January 10, 2013
Wrinkled Fingers And Toes Help Us Get A Grip
April Flowers for redOrbit.com - Your Universe Online
One of life's great pleasures is a long soak in a hot tub of water which often leads to wrinkly fingers and toes. A new study from Newcastle University suggests the reason for this wrinkling is to improve our grip on objects underwater.
"Whereas, if the nervous system is actively controlling this behavior under some circumstances and not others, it seems less of a leap to assume there must be a function for it, and that evolution has selected it. And evolution wouldn't have selected it unless it conferred some sort of advantage," he told BBC News.
Smulders said, “We have shown that wrinkled fingers give a better grip in wet conditions — it could be working like treads on your car tires which allow more of the tire to be in contact with the road and gives you a better grip."
“Going back in time this wrinkling of our fingers in wet conditions could have helped with gathering food from wet vegetation or streams. And as we see the effect in our toes too, this may have been an advantage as it may have meant our ancestors were able to get a better footing in the rain.”
Wrinkling toes could have evolved as a way to efficiently run or walk on slippery ground, the Daily Mail reports.
Anytime our hands or feet are under water for a long time, they become wrinkled. It has long been thought that this was the result of water passing into the outer layer of the skin, making it swell up. It is now known, however, that it is an active process caused by blood vessels constricting below the skin. This reaction is controlled by the autonomic nervous system, which controls bodily processes such as breathing, heart rate and perspiration, reports Discovery News.

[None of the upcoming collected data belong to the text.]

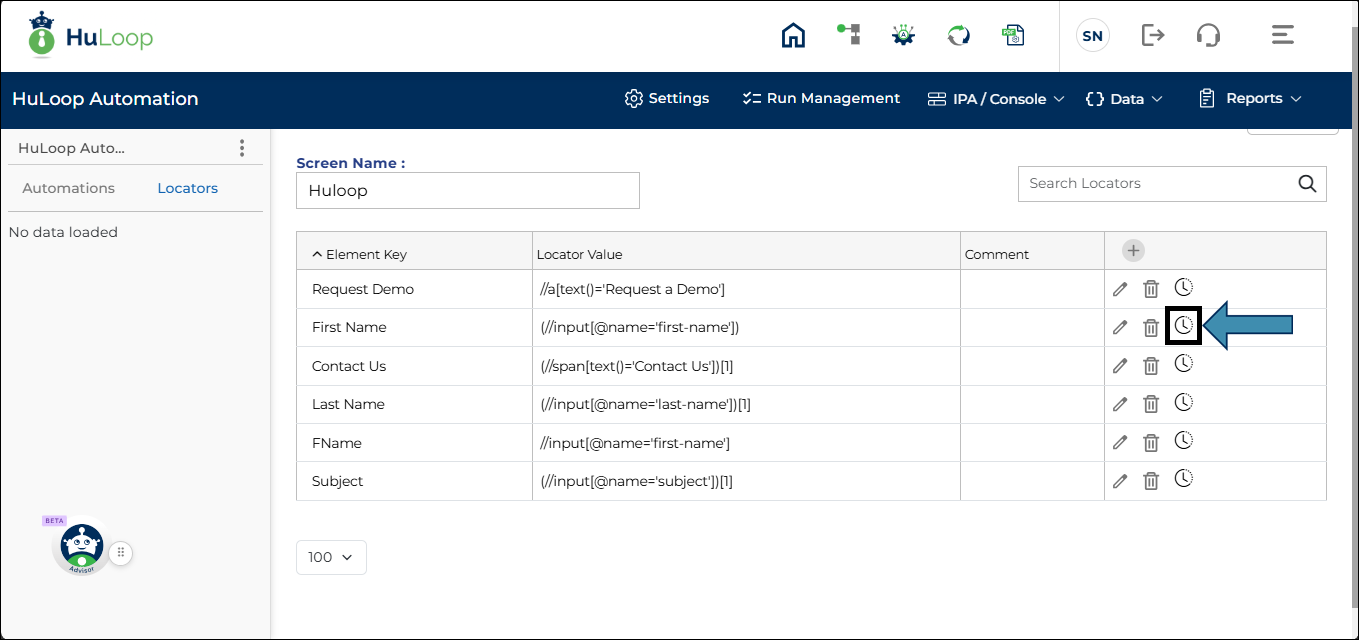Expand the Data dropdown menu
Screen dimensions: 1359x640
[x=1125, y=99]
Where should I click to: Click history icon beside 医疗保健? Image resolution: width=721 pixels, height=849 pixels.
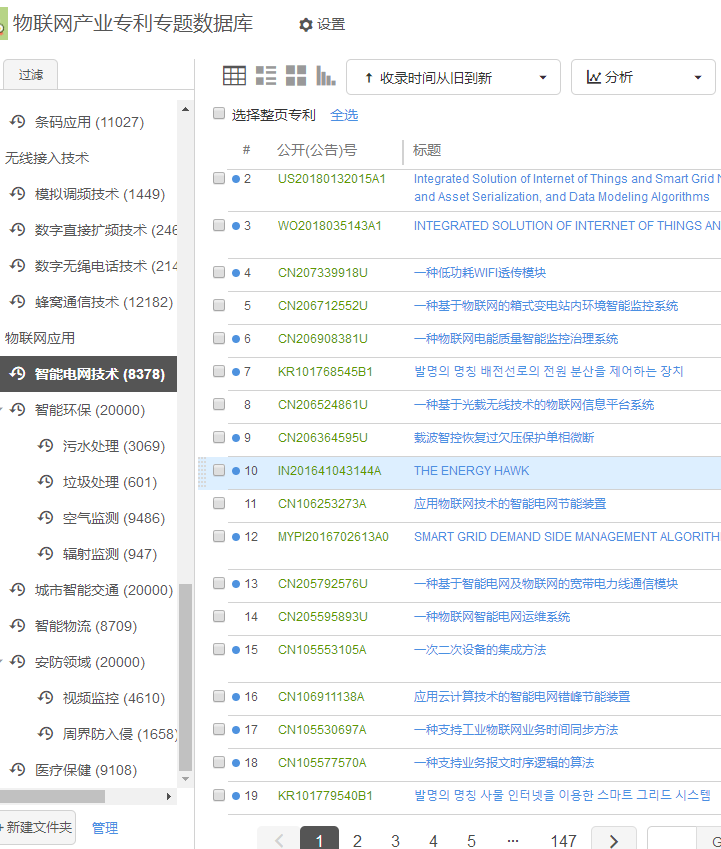(17, 770)
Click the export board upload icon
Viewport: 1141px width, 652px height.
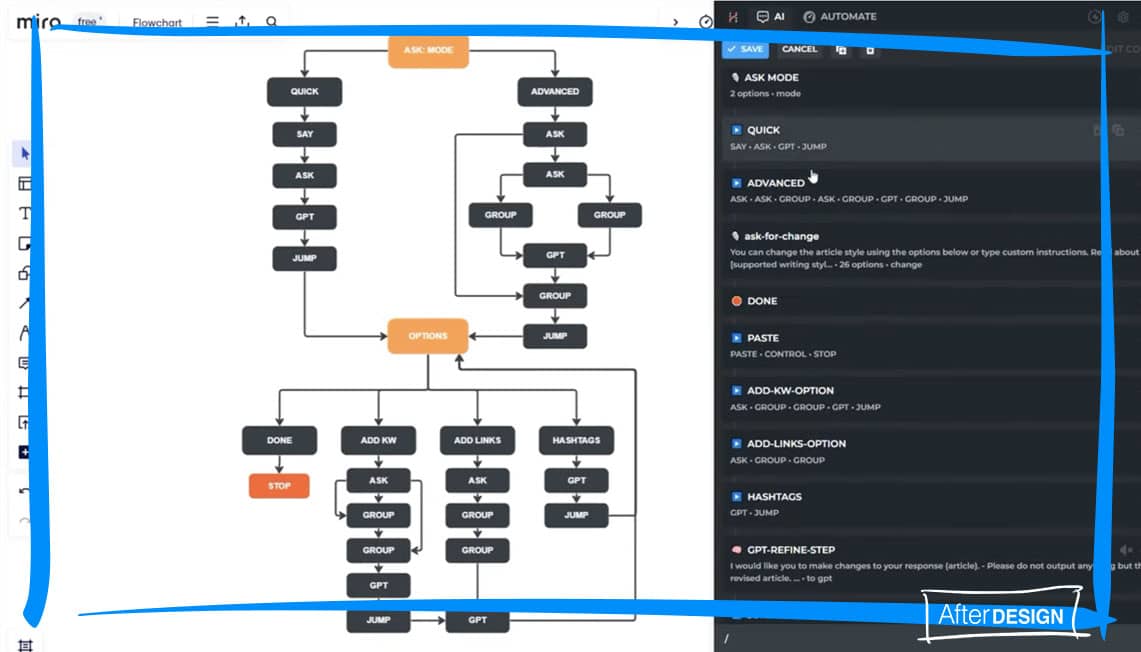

The wrinkling may have an important function, as it is an active process. It is only with this study, however, that scientists have been able to show that wrinkly fingers could offer an advantage.
The researchers studied people taking objects out of water with wrinkled fingers and again without wrinkled fingers to explain why such an effect occurs.
Participants picked up marbles of different sizes with normal hands or with wrinkled fingers after having soaked their hands in warm water for 30 minutes. The team found that people were faster with wet marbles if their fingers were wrinkled, but that wrinkles made no difference for moving dry objects. The study suggests that the winkles on fingers and toes serve the function of improving our grip on objects under water or maybe even wet objects in general.
Dr Smulders adds, “This raises the question of why we don´t have permanently wrinkled fingers and we´d like to examine this further. Our initial thoughts are that this could diminish the sensitivity in our fingertips or could increase the risk of damage through catching on objects.”
"We have tested the first prediction of the hypothesis - that handling should be improved," Dr Smulders said.
"What we haven't done yet is show why - to see if the wrinkles remove the water, or whether it's some other feature of those wrinkles such as a change in their stickiness or plasticity, or something else. The next thing will be to measure precisely what's happening at that interface between the objects and the fingers."
Dr. Smulders thinks it would be interesting to find out how many primates display this trait.
"If it's in many, many primates then my guess is that the original function might have been locomotion through wet vegetation or wet trees. Whereas, if it's just in humans that we see this then we might consider something much more specific, such as foraging in and along rivers and the like."
The findings of this study were published in a recent issue of Biology Letters.